The enhanced memory we observed for items learners selected as likely to be remembered but also as likely to be forgotten is consistent with Koriat’s (1997) cue-utilization framework. Specifically, participants used intrinsic cues (e.g., word frequency) to make metacognitive judgments, but may not consider how processing selected words (a potential extrinsic cue) can influence memory, sometimes in unintentional ways. In the present work, participants may focus on the intrinsic properties, such as the word frequency of the items they are processing, but may not incorporate other aspects (e.g., how memory will be tested, the consequences of processing items that are thought to be not well remembered). Future research is needed to better determine how extrinsic and mnemonic cues could influence how people remember items that they deem they are unlikely to recall.

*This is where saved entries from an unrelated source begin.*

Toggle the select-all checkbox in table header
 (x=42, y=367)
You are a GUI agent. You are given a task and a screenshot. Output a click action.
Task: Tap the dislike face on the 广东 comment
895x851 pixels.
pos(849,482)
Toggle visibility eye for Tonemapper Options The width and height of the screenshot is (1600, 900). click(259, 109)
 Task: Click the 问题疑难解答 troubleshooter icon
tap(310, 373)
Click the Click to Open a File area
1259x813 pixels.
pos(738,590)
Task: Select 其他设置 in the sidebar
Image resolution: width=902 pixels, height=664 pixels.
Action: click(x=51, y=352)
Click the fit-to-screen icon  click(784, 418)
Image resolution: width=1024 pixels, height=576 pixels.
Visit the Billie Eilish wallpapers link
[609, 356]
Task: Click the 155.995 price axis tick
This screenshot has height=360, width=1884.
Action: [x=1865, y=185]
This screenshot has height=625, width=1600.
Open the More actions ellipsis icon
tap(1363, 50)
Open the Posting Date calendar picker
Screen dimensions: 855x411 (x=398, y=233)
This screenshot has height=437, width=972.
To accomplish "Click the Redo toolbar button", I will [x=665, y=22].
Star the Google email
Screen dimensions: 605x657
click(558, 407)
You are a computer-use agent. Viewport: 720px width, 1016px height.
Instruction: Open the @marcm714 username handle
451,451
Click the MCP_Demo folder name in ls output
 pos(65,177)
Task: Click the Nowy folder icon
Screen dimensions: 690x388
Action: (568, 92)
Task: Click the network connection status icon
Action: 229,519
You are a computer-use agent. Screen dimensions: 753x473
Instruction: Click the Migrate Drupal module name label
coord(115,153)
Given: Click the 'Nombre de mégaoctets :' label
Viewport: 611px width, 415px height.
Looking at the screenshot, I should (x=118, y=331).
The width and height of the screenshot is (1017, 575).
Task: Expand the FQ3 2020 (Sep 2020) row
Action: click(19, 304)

In sum, memory was enhanced for words participants selected as likely to be remembered but also for words participants indicated were most likely to be forgotten, relative to words not given a prediction. Indeed, simply selecting a word enhanced memorability, indicating that the observed reactivity occurred as a result of these words being selected and becoming more distinct and/or receiving additional processing. We found novel evidence that when people identify a small amount of information that they think they will later forget, this process enhances memory relative to information that is not selected as likely to be forgotten. Thus, behaviors that draw attention to words or result in additional processing can enhance memory, even if the metacognitive behavior involved identifying it as likely to be forgotten.